**Brief**
Repeat the following lines word for word, leaving out the pictures.

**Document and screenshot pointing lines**
<<<<
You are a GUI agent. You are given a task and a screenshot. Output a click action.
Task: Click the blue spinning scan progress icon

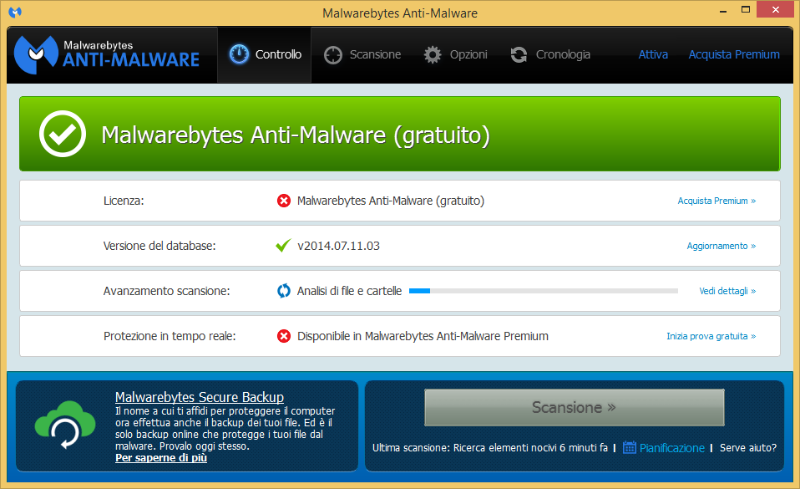[x=284, y=291]
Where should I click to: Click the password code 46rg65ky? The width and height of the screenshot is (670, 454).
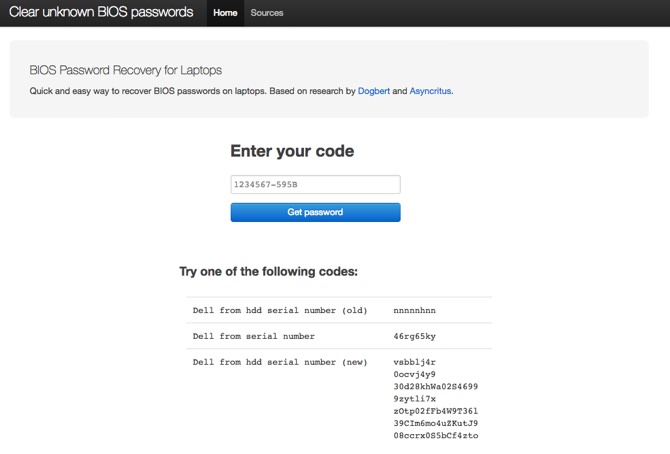414,336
>>>>
**Solution for this task**
You are a GUI agent. You are given a task and a screenshot. Output a click action.
Task: Click the blue spinning scan progress icon

[x=284, y=291]
Where should I click to: Click the password code 46rg65ky? The width and height of the screenshot is (670, 454).
414,336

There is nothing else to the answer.